We have been discussing the consequences of two disparate business strategies [in a series of articles published by Electronic Design magazine]. Most of the world is into "faster, cheaper." I called this group "the Dilbert firms." These are doomed. They decline into the "Nerd-in-Hell" behavior that Jim Adams pokes fun at in his popular comic strip.

The leaders reject that approach. They prefer strategies that "add value and expand the market." This group includes names like Intel, Microsoft, and Hewlett-Packard.

Remember rule #1: The only factor that adds value is knowledge. Peter Drucker said it well: "Knowledge has become the key economic resource and the dominant, if not the only, source of competitive advantage."

Unfortunately, the Western concept of knowledge is very shallow. "I took a class, therefore I know the subject." What nonsense! Our educational system is a national disgrace.

About half of our workforce is illiterate. Our high school graduates have test scores below those from countries like Spain and Ireland. Even graduate school students are sometimes pushed through with automatic Bs. Unfortunately, neither political party is apparently up to the challenge or pain of fixing these problems.

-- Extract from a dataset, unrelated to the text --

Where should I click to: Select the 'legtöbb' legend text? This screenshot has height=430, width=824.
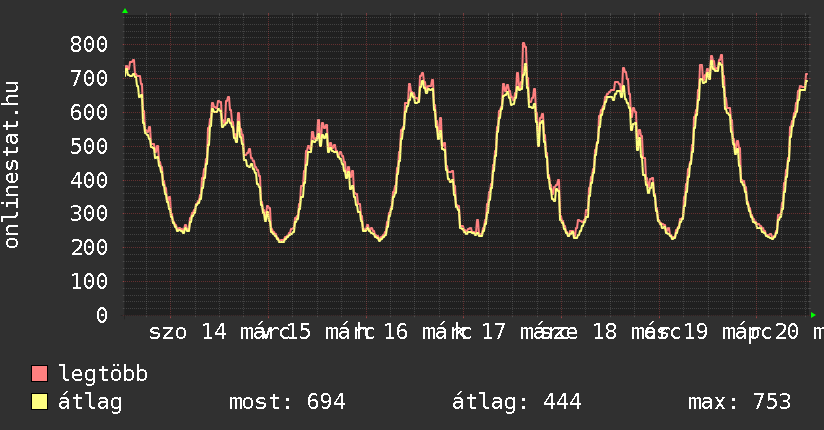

The knowledge that Drucker and I speak of is deeper. It comes from classes, books, experience, soft science, technology, relationships, and intuition. The Japanese aggressively move their promising people across functional roles. They don't do this because it is fun or cheap; they do it to build mastery.

Masters learn to perceive things that can't be seen, and to quickly grasp and intuitively react to complex changing environments in real time. Few Western MBAs -- under-scienced, and trained in financial abstractions -- learn true mastery of technology based business.

"How should we compete with those that pay third-world wages?" My core answer is, "Don't compete where you can't win." I recommend reading Stephen Covey's book, "7 Habits of Highly Effective People," and I endorse his concept of "win/win or no deal."

Did I hear, "Easy for you to say?" No, it isn't easy. But it is worthwhile, and it has integrity.

A large firm needed to sort out an emerging market based on new technology. Instead of retaining me, they paid someone who "knew the market" (which had not happened yet, I note) to fill out a form with numbers that corporate wanted, to do the project that engineering wanted. It "saved" them $30,000, but launched a misguided project that cost over $2 million before it was shut down.

For a product example, consider the garment industry. How can western firms win in markets where children sew garments for pennies a day? They use knowledge. In this case they use HDTV, CAD systems, and automatic laser cutters to get new fashions on the rack in a week. By the time the sweatshops have copied these, they are on to the next fashion.

Cost matters, of course. If you cannot eventually become the low cost, high quality supplier, your entire market is at risk. Still, the core job of management, marketing, and design teams should be to get out of the zone of commodity competition. If you cannot add some unique value for your customers, you should seriously question why you are in business.

Most important, Capitalism can't work without property ownership. You can't make money if other firms are free to steal your knowledge, designs, and intellectual property. That is why the patent wars should matter to you.